Fewer Aucklanders complied with the second lockdown as the Government fielded increased criticism. But, as Joel Rindelaub writes, we can’t devolve medical advice into a partisan issue.

Lockdown Season 2 is in the books, and the ratings are now in: Aucklanders were less invested for this episode compared to the previous one.

During the first Level 3 period, travel to Auckland’s retail and recreational facilities was down roughly 71 percent from normal levels, while the same travel was down only 56 percent for this go-around, according to Google Mobility Data.

This suggests that just four out of five Aucklanders took the lockdown as seriously as they did last time back in early May.

While four out of five is still very good compliance overall, with this virus, a minor lapse in vigilance can have a lasting impact. Take for instance the “mini-cluster” in Mt Roskill, which some are claiming originated from private prayer groups that flouted Level 3 restrictions.

When we hear talk about buy-in from the whole team of five million, this is the reason why. Just as it only takes one match to start a fire, it only takes one person to spark an outbreak.

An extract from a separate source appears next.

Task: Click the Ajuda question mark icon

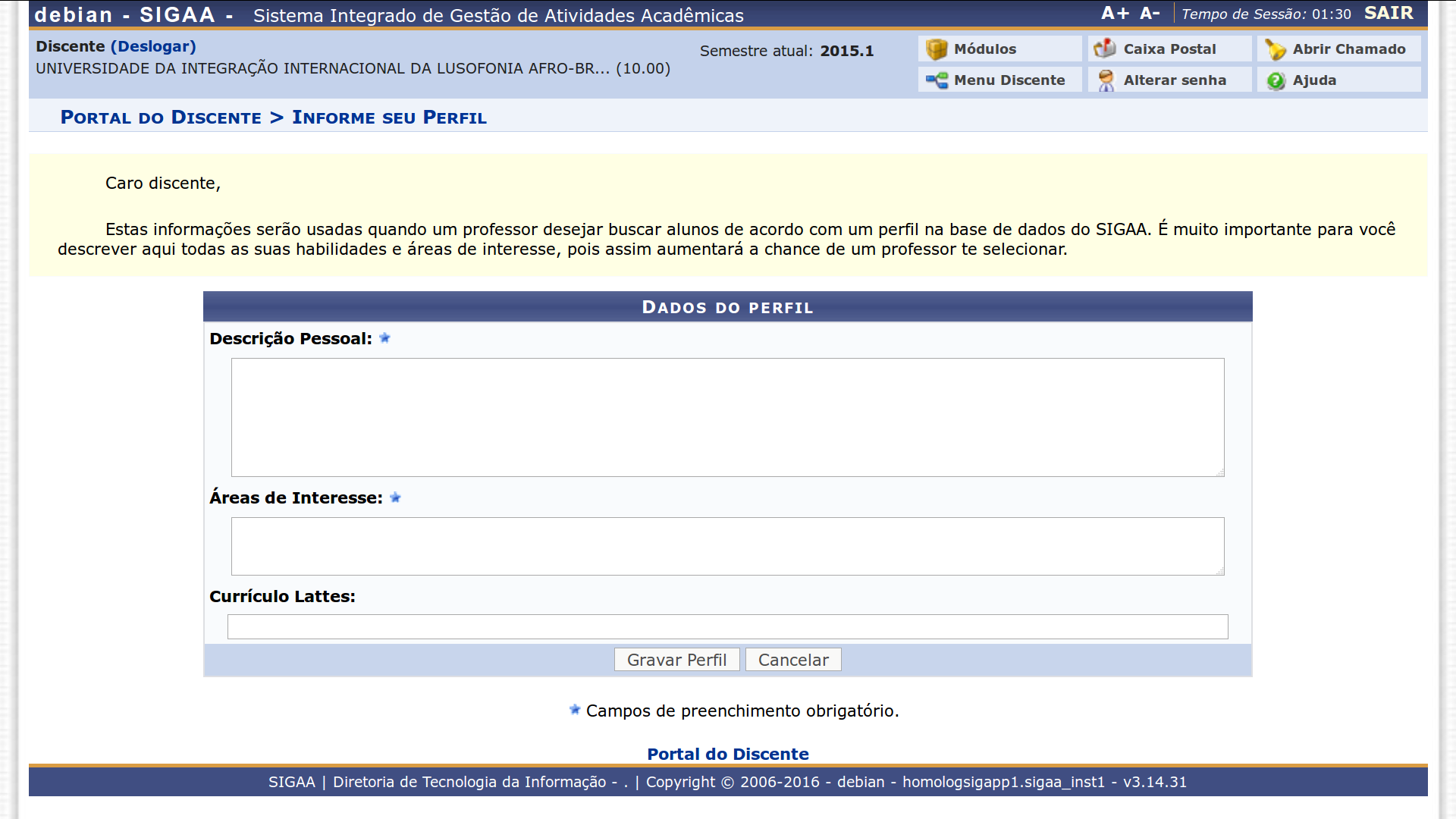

At this point, we don’t know exactly why the movements of some Aucklanders have changed, but we do know that media coverage has been in stark contrast to the preceding lockdown.

In the last weeks, nearly every New Zealand media outlet has published a commentary that questioned some aspect of the Level 3 lockdown. Broadcast personalities and social media followers have been eager to weigh in on complex scientific and economic topics outside their areas of expertise.

Not to be outdone, politicians have also been keen to jump in on the act. ACT’s David Seymour has proclaimed the virus is here to stay and that “we must learn to live with it”, which is more or less the same attitude that saw former National leader Simon Bridges get sacked back in May. Meanwhile, fringe political candidates like Advance NZ/NZ Public Party’s Jami-Lee Ross and Billy Te Kahika have taken this to the next level, actively participating in anti-lockdown protests inspired by conspiracy theories about vaccines and 5G.

A common theme in these collective actions is disapproval of the Prime Minister, which aligns with the timing of the upcoming election. While every citizen most certainly has the right to voice criticisms of the Government, using political rhetoric to downplay the importance of emergency public health guidelines could have serious consequences.

If enough people are convinced to deviate from the plan, it could completely undermine the efforts to protect the long-term health and safety of New Zealanders. This is exactly the fear of the nation’s infectious disease and public health scientists, who have urged politicians to use their platform to unite followers in the virus response rather than sow division and doubt.

While it’s open season to criticise politicians, that doesn’t give us a free pass to disparage science professionals in the same way. That’s not to say scientific recommendations should be free from judgment, far from it. Science, by definition, is always subject to critical review. But in doing so, the appropriate peer reviewed data needs to be cited.

This isn’t politics, and we shouldn’t devolve medical advice into a partisan issue.

Having to go into lockdown is never ideal for anyone, and – regardless of the response to the virus – there will be negative impacts on health and the economy. Despite the desire to get life back to “normal”, New Zealanders still need to be very careful about their activities. In addition to regular hand-washing, staying home when feeling ill, and maintaining social distances, New Zealanders should also be avoiding prolonged periods indoors, limiting in-person gatherings, and wearing masks in public areas.

Unfortunately, we might not have the full dedication of the entire team going forward, so it is even more crucial to adhere to the health guidelines, otherwise we could once again be in for an unpopular sequel.

Joel Rindelaub, Ph.D. is a freelance writer and Research Fellow at the University of Auckland.